Le chef du gang des Comanchero, recherché par notice rouge, aurait fait commerce de la citoyenneté turque ! Les affaires étaient suivies par un ancien policier !
Il a été révélé que Hakan Ayık, chef du gang des Comanchero, faisait commerce de la citoyenneté turque. Il a été appris que les démarches liées à la citoyenneté étaient suivies par un ancien policier.
12punto
Le chroniqueur de Sözcü, İsmail Saymaz, a attiré l'attention sur le fait que l'intermédiaire dans l'obtention de la citoyenneté par l'achat de biens immobiliers pour Hakan Ayık, chef du gang des Comanchero, était M.S., un ancien policier arrêté et incarcéré dans le cadre de l'opération Mafes ; et que, au moment de cette opération, son frère H.S. était également directeur adjoint de la sécurité d'Ankara.

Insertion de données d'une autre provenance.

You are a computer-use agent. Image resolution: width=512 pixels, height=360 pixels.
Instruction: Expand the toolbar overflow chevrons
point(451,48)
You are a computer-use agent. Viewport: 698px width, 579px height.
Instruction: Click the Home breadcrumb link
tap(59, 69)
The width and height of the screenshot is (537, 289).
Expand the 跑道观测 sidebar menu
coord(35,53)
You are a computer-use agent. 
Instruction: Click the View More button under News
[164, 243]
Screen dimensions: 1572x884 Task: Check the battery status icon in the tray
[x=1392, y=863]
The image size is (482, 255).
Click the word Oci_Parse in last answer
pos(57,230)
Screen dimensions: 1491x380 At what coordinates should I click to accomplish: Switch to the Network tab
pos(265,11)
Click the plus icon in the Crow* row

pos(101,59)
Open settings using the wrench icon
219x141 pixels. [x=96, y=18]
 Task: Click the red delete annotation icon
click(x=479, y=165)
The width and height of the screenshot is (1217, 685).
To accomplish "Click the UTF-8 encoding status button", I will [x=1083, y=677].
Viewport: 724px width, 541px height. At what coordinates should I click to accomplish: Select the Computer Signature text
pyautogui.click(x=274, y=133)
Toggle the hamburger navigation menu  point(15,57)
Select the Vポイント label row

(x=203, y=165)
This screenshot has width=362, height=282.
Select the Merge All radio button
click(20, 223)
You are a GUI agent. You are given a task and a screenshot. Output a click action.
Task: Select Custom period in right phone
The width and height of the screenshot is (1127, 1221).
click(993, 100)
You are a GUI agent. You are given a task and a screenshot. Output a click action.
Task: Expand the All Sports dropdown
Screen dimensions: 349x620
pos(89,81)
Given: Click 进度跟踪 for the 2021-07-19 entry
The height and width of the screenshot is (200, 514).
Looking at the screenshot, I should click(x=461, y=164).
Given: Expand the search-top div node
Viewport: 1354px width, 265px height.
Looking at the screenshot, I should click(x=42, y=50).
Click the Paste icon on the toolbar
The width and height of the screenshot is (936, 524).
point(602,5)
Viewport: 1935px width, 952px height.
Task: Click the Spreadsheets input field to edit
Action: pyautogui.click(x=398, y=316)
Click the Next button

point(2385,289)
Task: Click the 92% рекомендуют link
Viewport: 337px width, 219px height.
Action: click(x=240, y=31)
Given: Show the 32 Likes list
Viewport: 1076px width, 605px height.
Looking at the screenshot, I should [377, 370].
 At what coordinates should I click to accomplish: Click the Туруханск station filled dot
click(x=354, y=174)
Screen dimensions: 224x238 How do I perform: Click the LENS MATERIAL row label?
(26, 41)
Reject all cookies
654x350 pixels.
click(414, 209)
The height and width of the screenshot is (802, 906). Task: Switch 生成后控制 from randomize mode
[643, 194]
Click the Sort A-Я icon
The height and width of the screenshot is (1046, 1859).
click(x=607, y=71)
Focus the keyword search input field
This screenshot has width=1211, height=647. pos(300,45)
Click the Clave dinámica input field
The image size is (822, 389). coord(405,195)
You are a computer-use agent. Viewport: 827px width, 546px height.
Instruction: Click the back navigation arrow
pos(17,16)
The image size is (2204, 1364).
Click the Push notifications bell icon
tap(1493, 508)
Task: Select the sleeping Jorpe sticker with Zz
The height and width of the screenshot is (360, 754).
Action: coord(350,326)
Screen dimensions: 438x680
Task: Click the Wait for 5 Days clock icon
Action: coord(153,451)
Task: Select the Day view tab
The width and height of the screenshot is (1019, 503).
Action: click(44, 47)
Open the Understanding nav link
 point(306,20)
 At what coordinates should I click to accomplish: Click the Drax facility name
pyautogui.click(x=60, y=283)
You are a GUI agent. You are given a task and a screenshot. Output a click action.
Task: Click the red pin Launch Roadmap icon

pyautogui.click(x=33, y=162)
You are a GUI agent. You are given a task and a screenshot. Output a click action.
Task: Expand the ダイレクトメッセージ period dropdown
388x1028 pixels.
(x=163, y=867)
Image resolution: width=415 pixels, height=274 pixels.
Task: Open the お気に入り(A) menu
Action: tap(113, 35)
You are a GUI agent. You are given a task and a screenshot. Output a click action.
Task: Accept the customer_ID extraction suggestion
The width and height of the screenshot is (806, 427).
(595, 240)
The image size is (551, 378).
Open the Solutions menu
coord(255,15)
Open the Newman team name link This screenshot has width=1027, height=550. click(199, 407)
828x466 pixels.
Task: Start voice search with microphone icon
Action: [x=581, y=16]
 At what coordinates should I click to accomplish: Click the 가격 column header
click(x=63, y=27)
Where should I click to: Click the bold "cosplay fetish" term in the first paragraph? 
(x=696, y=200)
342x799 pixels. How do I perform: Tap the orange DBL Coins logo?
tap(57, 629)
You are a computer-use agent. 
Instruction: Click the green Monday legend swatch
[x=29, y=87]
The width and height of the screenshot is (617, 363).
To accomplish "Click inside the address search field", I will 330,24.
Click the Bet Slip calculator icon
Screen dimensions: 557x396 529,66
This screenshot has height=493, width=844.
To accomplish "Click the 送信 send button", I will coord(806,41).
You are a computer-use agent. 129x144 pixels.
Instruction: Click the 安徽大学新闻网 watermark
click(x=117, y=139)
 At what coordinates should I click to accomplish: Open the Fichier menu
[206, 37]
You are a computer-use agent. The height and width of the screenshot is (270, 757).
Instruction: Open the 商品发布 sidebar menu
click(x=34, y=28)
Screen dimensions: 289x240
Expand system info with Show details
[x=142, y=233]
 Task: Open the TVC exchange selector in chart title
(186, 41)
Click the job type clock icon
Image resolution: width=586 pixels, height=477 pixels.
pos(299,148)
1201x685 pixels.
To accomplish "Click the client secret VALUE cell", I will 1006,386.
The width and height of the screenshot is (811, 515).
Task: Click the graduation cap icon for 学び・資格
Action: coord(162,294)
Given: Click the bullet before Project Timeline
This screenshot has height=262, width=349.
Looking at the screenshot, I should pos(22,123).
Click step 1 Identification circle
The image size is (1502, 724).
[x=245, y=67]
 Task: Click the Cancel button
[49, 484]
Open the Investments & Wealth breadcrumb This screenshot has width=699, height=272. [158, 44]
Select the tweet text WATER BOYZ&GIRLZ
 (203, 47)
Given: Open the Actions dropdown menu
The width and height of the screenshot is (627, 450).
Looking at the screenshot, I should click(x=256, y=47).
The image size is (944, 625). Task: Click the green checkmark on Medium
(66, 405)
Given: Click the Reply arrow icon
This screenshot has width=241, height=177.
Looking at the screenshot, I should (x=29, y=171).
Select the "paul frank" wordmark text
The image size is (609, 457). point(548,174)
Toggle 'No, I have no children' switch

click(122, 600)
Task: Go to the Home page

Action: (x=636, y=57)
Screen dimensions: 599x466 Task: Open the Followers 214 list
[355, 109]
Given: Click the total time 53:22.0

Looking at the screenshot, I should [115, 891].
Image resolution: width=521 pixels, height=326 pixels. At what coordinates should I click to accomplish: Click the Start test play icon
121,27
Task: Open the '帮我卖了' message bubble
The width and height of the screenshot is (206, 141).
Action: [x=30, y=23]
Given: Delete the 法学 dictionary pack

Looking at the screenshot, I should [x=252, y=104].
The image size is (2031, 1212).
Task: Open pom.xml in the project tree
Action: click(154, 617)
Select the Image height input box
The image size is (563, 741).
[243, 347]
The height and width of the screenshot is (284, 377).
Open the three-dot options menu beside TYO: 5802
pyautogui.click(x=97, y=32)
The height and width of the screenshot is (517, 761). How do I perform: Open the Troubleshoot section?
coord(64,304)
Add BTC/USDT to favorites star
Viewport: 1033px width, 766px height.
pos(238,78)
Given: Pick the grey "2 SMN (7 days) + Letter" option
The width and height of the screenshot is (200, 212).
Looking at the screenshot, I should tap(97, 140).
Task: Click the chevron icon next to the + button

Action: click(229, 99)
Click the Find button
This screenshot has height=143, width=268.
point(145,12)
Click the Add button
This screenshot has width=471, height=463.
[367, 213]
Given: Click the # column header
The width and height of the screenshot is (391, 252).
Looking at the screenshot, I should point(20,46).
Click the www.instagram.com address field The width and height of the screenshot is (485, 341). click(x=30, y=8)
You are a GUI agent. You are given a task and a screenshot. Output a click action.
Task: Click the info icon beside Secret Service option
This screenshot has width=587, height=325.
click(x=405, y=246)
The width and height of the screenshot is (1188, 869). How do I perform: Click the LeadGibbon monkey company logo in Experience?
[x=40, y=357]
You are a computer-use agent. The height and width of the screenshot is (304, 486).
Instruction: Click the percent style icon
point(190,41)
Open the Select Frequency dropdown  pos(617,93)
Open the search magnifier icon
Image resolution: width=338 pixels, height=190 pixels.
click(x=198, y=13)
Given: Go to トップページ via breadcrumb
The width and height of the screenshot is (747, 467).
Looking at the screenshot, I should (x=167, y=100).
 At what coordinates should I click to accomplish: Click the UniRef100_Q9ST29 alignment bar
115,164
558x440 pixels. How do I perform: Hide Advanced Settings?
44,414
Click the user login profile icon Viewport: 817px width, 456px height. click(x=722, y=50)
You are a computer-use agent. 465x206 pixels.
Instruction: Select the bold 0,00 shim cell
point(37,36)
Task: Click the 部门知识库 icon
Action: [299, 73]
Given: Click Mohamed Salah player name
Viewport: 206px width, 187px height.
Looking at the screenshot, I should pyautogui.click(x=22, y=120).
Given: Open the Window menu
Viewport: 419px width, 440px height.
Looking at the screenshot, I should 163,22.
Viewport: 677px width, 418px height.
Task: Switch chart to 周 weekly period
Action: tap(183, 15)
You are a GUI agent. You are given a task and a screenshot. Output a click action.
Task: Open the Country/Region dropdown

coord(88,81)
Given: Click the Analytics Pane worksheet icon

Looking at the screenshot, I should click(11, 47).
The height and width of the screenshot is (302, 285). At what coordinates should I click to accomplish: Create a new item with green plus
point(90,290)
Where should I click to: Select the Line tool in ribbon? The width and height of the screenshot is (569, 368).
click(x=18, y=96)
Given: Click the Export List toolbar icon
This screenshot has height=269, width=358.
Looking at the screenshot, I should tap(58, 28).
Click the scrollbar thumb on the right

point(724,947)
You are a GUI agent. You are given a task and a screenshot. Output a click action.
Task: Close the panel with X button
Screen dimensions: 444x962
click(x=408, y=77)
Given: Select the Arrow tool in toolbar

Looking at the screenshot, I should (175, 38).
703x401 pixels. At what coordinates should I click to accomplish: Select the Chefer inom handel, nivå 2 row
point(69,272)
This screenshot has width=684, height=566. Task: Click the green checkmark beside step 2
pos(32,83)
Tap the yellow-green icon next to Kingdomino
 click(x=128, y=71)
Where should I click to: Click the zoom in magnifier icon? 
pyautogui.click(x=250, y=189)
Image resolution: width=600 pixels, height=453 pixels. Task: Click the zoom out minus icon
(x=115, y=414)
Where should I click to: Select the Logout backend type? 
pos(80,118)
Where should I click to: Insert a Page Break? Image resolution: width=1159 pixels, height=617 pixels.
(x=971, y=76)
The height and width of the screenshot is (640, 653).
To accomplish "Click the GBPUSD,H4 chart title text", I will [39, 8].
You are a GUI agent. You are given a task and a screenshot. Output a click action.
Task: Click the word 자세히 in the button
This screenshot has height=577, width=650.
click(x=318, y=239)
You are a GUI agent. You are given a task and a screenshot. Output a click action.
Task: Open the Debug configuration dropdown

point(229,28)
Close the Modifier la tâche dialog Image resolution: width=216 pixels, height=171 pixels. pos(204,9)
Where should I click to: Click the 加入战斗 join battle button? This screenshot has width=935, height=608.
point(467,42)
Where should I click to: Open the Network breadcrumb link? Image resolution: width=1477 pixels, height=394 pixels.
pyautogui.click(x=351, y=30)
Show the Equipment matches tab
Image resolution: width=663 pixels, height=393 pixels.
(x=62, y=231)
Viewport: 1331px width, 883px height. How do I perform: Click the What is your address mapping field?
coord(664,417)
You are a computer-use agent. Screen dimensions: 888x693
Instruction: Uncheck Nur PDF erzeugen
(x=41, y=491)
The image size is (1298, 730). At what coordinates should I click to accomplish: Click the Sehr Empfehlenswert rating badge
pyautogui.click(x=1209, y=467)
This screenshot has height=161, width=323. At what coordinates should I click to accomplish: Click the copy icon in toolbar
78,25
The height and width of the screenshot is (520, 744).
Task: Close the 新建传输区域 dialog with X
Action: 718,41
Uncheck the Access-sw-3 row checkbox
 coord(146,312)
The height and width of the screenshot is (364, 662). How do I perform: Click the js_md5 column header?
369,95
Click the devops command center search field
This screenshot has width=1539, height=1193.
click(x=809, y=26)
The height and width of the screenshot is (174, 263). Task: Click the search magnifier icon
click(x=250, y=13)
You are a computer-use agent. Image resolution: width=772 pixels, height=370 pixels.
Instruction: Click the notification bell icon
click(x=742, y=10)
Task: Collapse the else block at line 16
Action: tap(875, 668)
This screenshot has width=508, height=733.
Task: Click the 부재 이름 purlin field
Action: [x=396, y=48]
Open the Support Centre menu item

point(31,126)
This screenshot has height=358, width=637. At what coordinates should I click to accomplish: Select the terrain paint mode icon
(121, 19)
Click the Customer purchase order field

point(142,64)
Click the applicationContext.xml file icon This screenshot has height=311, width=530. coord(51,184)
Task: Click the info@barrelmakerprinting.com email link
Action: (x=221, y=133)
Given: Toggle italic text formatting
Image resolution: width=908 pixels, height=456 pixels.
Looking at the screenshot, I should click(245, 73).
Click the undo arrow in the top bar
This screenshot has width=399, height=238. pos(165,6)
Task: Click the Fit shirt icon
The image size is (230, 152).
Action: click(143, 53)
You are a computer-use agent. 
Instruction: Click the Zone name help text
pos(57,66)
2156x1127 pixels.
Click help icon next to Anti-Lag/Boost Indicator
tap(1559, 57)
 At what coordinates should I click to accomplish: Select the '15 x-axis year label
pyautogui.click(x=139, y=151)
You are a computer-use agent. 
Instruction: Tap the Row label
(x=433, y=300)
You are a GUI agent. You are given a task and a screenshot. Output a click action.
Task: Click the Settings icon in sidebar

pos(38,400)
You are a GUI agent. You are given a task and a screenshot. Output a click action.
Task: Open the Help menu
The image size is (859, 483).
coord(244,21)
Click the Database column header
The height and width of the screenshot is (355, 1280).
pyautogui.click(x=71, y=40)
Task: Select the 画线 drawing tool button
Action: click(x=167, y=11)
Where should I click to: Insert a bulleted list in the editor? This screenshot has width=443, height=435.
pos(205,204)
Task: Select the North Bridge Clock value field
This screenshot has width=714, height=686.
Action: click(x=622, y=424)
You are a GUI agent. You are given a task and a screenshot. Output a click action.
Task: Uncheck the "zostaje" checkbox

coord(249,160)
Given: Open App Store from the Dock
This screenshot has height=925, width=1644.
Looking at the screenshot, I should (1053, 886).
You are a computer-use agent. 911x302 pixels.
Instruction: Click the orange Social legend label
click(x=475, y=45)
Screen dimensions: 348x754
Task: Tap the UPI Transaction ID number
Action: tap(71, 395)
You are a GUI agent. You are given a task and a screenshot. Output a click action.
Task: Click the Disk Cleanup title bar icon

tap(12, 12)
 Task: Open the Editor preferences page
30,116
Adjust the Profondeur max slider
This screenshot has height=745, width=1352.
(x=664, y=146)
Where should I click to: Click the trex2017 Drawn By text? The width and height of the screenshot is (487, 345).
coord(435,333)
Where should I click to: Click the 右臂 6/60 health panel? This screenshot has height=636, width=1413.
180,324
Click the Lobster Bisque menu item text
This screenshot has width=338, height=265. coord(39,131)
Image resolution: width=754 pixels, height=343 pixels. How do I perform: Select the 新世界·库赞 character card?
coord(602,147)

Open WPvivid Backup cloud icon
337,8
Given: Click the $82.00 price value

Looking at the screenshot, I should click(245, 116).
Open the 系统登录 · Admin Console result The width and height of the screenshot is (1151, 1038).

Écrivant que Hakan Ayık amenait des clients à M.S. pour la citoyenneté, Saymaz a remis en question les permis de travail délivrés à des personnes recherchées par notice rouge.
Saymaz a soulevé les questions suivantes :
Pourquoi Ayık n'a-t-il pas été extradé vers l'Australie alors qu'il était recherché par notice rouge ?
Est-il vrai qu'Ayık a obtenu deux armes à feu avec permis ?
Comment ces permis ont-ils été délivrés ?
Comment Maximilian Rivkin, alors qu'il était recherché par notice rouge, a-t-il pu obtenir un permis de séjour et la citoyenneté alors que ses empreintes digitales avaient été relevées ?
Les services de renseignement n'ont-ils pas enquêté ?
Au-delà de tout cela… Comment H.S., le frère de M.S. qui était directeur adjoint de la sécurité d'Ankara, peut-il ignorer que les étrangers à qui son frère fournissait des « services » de permis de séjour et de citoyenneté étaient des trafiquants de drogue internationaux recherchés par notice rouge ?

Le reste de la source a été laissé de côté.